Taking a walk on a windy day

I’m sure we’ve all heard the saying that “April showers bring May Flowers.” Given the weather this month, I’m tempted to wonder what’s supposed to happen in May after April freezes. Normally, at our house, we can be done lighting the furnace for heat at the end of March. Well, here it is, the middle of April, and I’ve just come upstairs from putting another log on the fire. Part of me is grateful that most of the nasty bugs haven’t become bothersome thanks to the cold. The other part of me is beyond ready for an end to hoodie season and the ability to wear shorts for more than two hours of an afternoon.

I’m definitely not the person to look to for updates on current haute couture. Heck, I’m the one that wears an octopus hat around town from time to time. This weather has me changing clothes more often than a vaudeville star on a busy Saturday night. Take into account that I’m trying to get more physical activity in (and the body temperature changes that accompany that), and it gets to the point of ridiculousness.

Take last Tuesday, for example. I had been looking forward to a walk in the warm sunshine all week. Naturally, it was chilly in the morning, so a hoodie and jeans it was. As the morning wore on, a T-shirt became more comfortable. Finally, after lunch, the sun was shining, it was warm outside . . .time for a walk. After such a long winter, what better pick-me-up than a dose of solar Vitamin D? Tank top and shorts it was. I slipped into my trusty walking shoes and slipped out the door.

And promptly almost blew away. Or, I would have, if I hadn’t been blessed with a substantial physique. The wind was HOWLING. And here I was, getting ready to take a walk down a gravel road. The thought of staying home flitted across my mind. Two miles in this wasn’t going to be anywhere close to fun. But still, the sunshine was warm, I was in dire need of exercise, and I sure wasn’t going to shrink from a little walk.

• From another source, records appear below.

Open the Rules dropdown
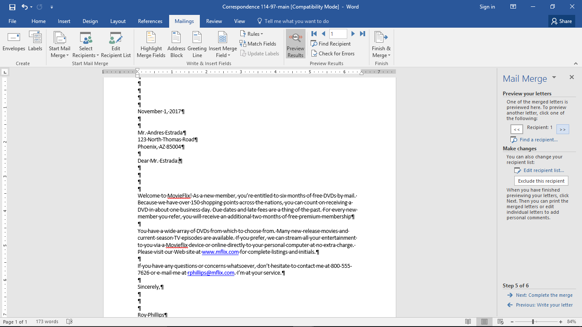The height and width of the screenshot is (327, 582). (x=252, y=34)
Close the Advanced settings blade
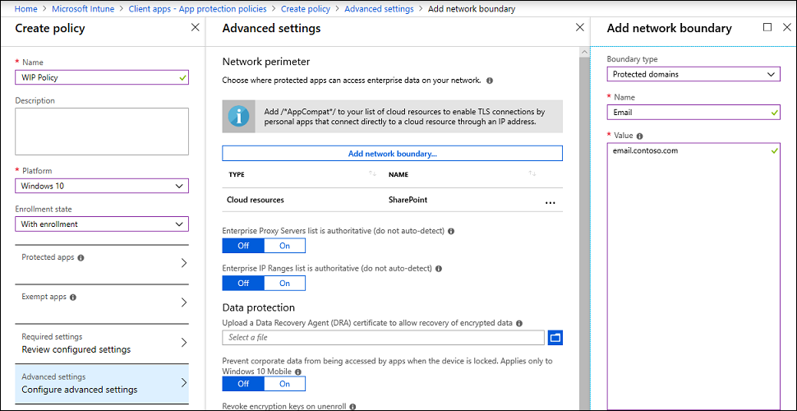 579,27
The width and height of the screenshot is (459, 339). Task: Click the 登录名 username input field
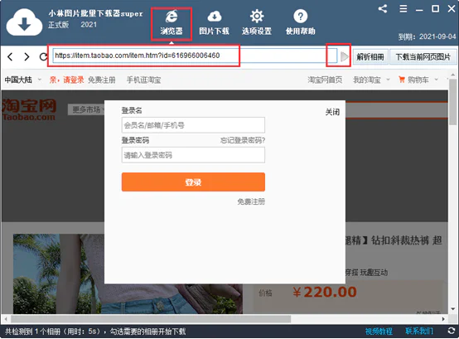[x=193, y=125]
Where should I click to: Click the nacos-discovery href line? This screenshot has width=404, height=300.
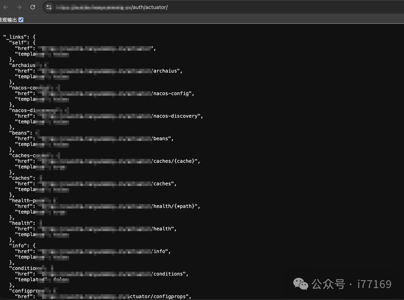[109, 116]
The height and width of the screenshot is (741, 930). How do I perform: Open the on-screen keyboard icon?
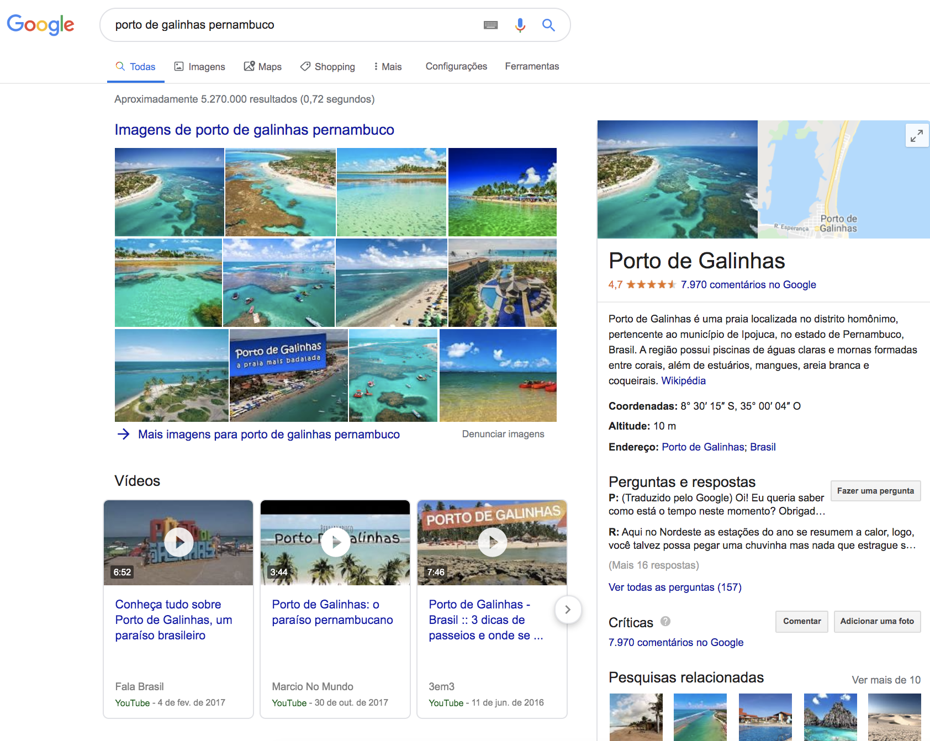(x=490, y=25)
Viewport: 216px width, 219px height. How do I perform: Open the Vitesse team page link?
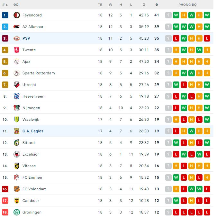pos(29,166)
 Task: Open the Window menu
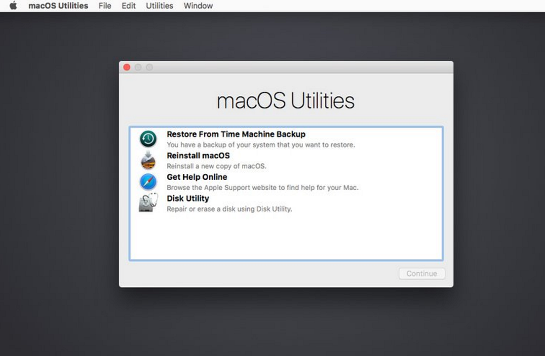(x=197, y=5)
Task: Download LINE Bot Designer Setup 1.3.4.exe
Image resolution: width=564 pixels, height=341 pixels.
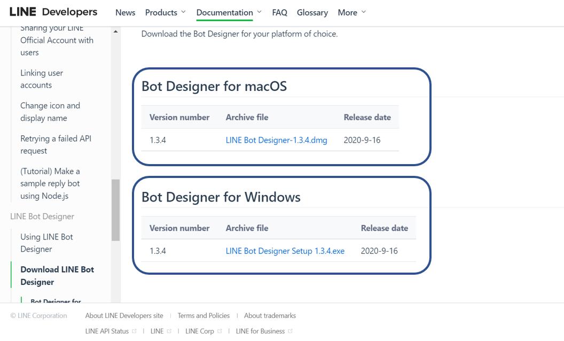Action: (x=285, y=251)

You may have heard of resistance training, dear reader. Not only was I trying to walk uphill at a reasonable clip, but I was walking into a stiff wind blowing straight into my face at a somewhat greater rate of speed. I felt extremely resisted. My trusty Fitbit later recorded that section of my walk with heart rates near peak range for most of it. Dust devils spun up and blew towards me, sandblasting me every few minutes. Passing vehicles did the same, kicking up clouds of dust that felt like they had tiny teeth.

My relief at the top of the hill was great. It was all downhill from here (at least on this leg of the route)! Alas, it was also short-lived. I felt like I was being frog-marched down the hill at a speed slightly faster than I wanted to go. Speed might not have been a problem, except for the random ping-pong ball-sized chunks of limestone that threatened to trip me or roll an ankle when I least expected it. At least, walking with the wind, the dust blasted my back and calves, instead of my face.

I stopped in at home for a quick drink. I didn’t dare put on any Chapstick for fear that my lips would turn to mud before I got back to wash them off. Round two proved as challenging as the first. Granted, I wasn’t walking up quite the same incline, but I was already getting tired. I slogged on, watching the wheat ripple like the ocean in a storm. The sunlight beat down on the white limestone of the road, so bright against the almost metallic blue of the sky and the lush green wheat. I savored the sight for several moments before turning back into the wind and narrowing my eyes against the dust. (Of course, I didn’t wear sunglasses. They leave tan lines.)

Back at home, I dropped, exhausted, into my favorite recliner with a large glass of ice water and some fancy Chapstick. My legs were rubbery, my heart was still pounding, and my contact lens was torn where a particularly aggressive pebble had blown into my eye. I felt terrific. I had done what I set out to do and succeeded in the face of adversity.

It sure would be nice if every challenge in life was as easy to beat as just taking a walk on a windy day. Lately I’m finding that the method is pretty much the same. Keep putting one foot in front of the other, watch where you step, and trust God to bring you safely home. It will all be worth it in the end. Be safe out there, folks.